▶ **Directions**: All of the entries, apart from their pictures, are to be copied verbatim.

(Dataset entries)
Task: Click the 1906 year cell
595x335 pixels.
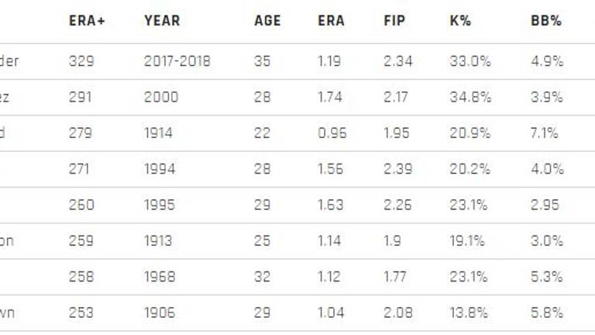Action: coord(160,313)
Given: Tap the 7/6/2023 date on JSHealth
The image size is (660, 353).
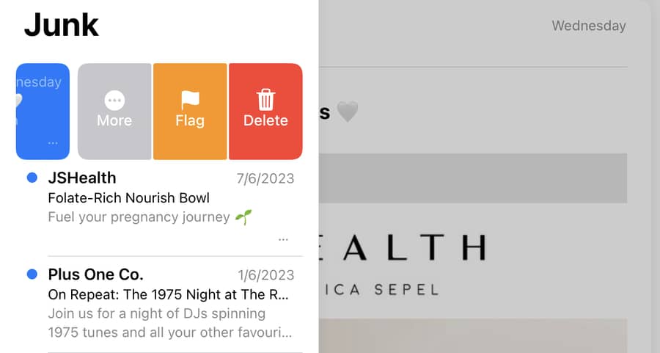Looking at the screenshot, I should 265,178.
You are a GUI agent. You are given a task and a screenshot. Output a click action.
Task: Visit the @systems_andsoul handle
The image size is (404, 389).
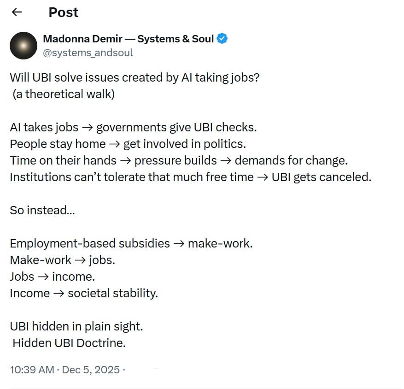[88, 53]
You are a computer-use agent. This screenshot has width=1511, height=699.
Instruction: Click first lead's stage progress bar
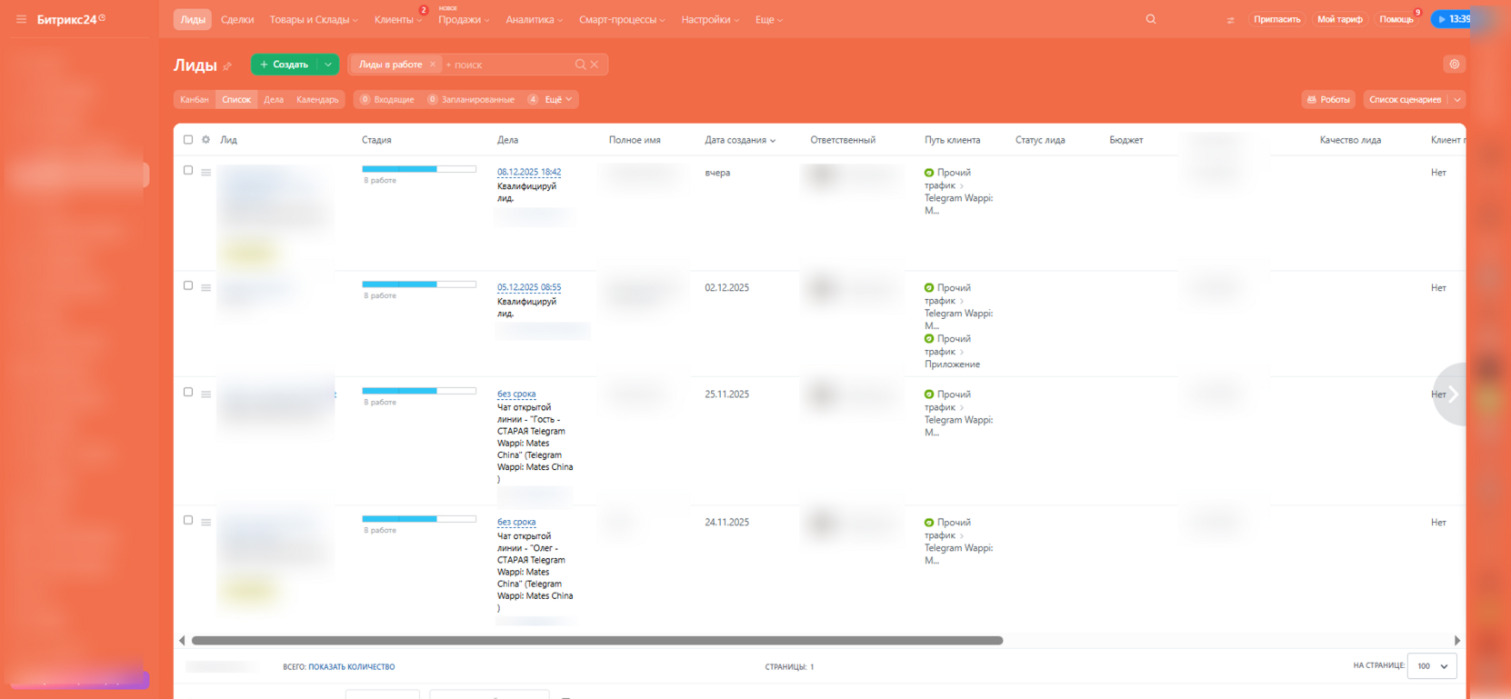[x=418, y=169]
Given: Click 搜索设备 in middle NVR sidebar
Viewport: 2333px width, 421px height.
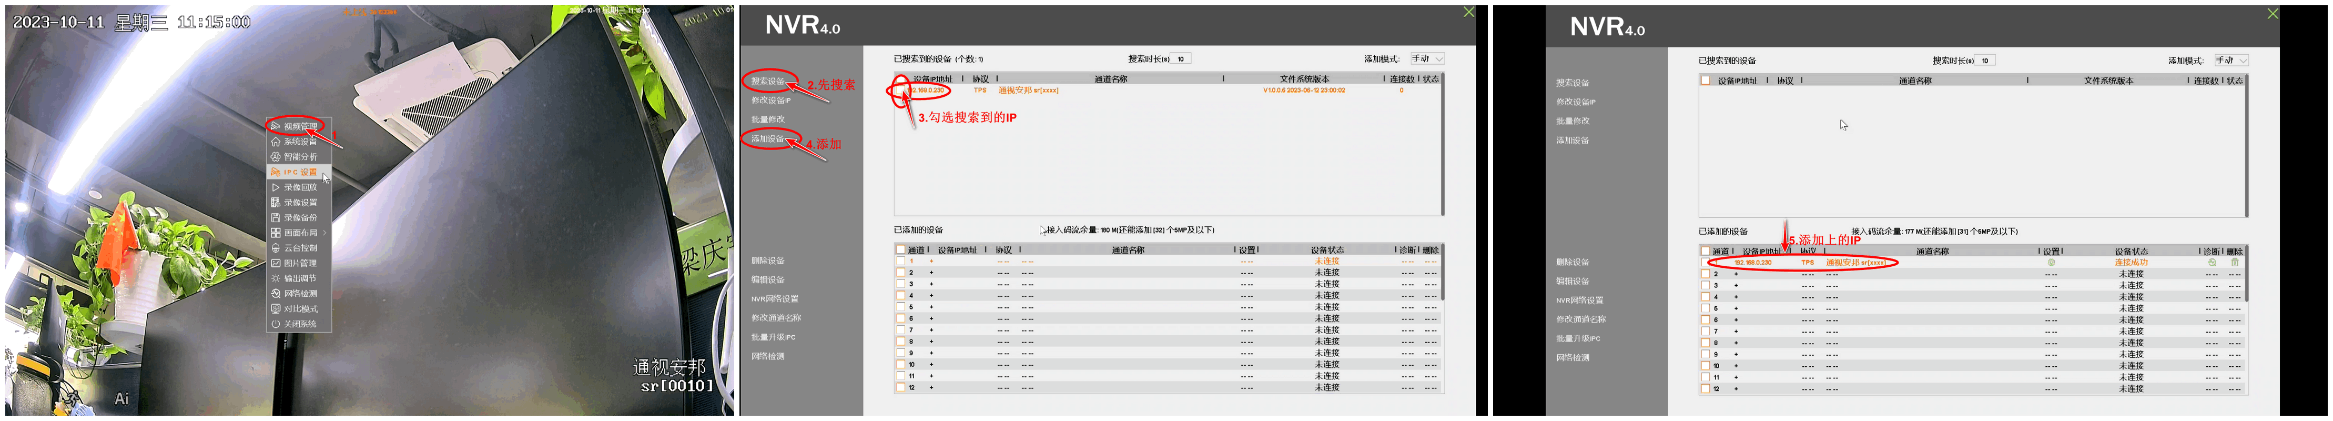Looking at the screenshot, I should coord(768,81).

▶ **Exercise solution**:
Task: Click the 1906 year cell
595x335 pixels.
Action: coord(160,313)
Given: Tap the 7/6/2023 date on JSHealth
The image size is (660, 353).
Looking at the screenshot, I should 265,178.
You are a GUI agent. You are given a task and a screenshot. Output a click action.
Task: Visit the @systems_andsoul handle
The image size is (404, 389).
[88, 53]
You are a computer-use agent. This screenshot has width=1511, height=699.
Instruction: Click first lead's stage progress bar
[x=418, y=169]
Given: Click 搜索设备 in middle NVR sidebar
Viewport: 2333px width, 421px height.
Looking at the screenshot, I should coord(768,81).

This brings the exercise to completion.